01.17 Microdermal Implants Show No Effect On Surrounding Tissue During Surgery With Electrocautery

R. R. Sheldon1, M. Loughren1, C. Marenco1, K. Morte1, W. S. Do1, D. T. Lammers1, J. B. Weiss1, D. M. Forte1, V. Y. Sohn1, M. J. Martin1, M. J. Eckert1, R. O. Burney1, S. T. Marko1, J. Bingham1  1Madigan Army Medical Center,Tacoma, WA, USA

Introduction:   Microdermal implants are an increasingly popular form of body jewelry in which the device is surgically implanted beneath the skin and held in place by scar tissue that forms around the dermal anchor. The potential for electrical conduction burn at the site of metal jewelry left in situ during electrosurgery prompted surgical societies to recommend routine removal. However, routine removal of microdermal implants can be complicated, requiring destruction of the device or local excision. Given the paucity of evidence regarding electrosurgical burn risk associated with microdermal implants, we assessed in vivo thermal effect and tissue damage at implants during electrocautery use.

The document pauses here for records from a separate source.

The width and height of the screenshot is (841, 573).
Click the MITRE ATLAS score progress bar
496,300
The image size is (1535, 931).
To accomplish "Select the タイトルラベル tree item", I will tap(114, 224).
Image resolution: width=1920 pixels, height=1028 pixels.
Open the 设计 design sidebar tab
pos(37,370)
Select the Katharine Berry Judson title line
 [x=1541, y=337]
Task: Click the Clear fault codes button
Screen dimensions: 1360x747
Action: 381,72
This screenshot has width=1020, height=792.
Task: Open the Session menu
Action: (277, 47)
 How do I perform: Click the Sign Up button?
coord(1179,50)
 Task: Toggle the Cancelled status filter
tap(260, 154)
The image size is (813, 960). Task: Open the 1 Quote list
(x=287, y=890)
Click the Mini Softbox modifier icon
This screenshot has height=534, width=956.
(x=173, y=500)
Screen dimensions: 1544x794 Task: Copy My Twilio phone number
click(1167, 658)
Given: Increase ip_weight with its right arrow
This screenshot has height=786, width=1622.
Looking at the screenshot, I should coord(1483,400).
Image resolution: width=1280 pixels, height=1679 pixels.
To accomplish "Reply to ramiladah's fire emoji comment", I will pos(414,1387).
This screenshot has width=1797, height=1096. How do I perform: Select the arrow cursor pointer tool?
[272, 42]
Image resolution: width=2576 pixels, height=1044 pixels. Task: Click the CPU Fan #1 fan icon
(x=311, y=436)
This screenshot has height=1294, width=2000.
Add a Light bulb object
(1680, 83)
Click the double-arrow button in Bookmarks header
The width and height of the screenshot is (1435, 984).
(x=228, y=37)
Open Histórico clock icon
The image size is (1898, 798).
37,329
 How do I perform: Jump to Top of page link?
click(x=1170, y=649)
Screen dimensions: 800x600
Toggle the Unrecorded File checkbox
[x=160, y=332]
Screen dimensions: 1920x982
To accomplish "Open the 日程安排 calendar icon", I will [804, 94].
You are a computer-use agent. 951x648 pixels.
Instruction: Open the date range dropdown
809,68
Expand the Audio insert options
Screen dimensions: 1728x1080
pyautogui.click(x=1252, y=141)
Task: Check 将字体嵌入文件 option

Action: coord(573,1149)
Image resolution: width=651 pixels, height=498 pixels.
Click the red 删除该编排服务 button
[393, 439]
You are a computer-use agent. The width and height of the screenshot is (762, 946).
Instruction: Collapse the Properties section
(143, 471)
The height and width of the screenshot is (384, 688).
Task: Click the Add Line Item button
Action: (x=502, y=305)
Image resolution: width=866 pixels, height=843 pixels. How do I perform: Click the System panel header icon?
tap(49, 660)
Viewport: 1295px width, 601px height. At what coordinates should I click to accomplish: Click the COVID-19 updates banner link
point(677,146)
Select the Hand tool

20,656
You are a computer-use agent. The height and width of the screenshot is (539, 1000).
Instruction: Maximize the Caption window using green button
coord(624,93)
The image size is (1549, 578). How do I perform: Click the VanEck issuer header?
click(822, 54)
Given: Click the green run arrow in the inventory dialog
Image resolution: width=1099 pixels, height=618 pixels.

Methods:   Stainless steel microdermal anchors (3 mm) were surgically implanted into 4 adult swine.  Implants were placed into the bilateral flank and one of two randomized hindquarters. After 4 days to allow for initial healing and scar tissue formation, the bilateral flank implants were evaluated and excised for histologic examination. A Bovie electrocautery grounding pad was placed 2 cm caudal to the microdermal implant.  Continuous electrocautery (coagulation/ 30 watts) for 30 seconds was applied to the skin at a point 2 cm cranial to the dermal implant.  Surface skin temperature was recorded during electocautery using thermal imaging.  Tissue damage was assessed by both gross examination and histologic evaluation of tissue immediately surrounding the excised microdermal implant. The same procedure was then performed to the contralateral non-implanted side as a sham control.

Results:  Electrocoagulation for 30 continuous seconds raised the skin temperature around the electrocautery tip 49.9° F to an average of 148.7° F.  Skin around the dermal implant only rose 3.24° F to an average of 101.7° F whereas the control skin without the dermal implant rose 3.65° F to 102.3° F (P=0.627). Skin temperatures at the dermal implant at 5 second intervals throughout the coagulation interval showed no statistical difference to those taken from the sham side at any time point.  Histologic review of excised tissue samples showed no evidence of thermal injury.

Conclusion:  Dermal implants appear to have no effect on skin temperature change during the use of electrocautery even when they are in close proximity to both the grounding pad and site of electocautery use.  This suggests that microdermal implants may be safe and aggressive steps to ensure their removal before surgery are unnecessary.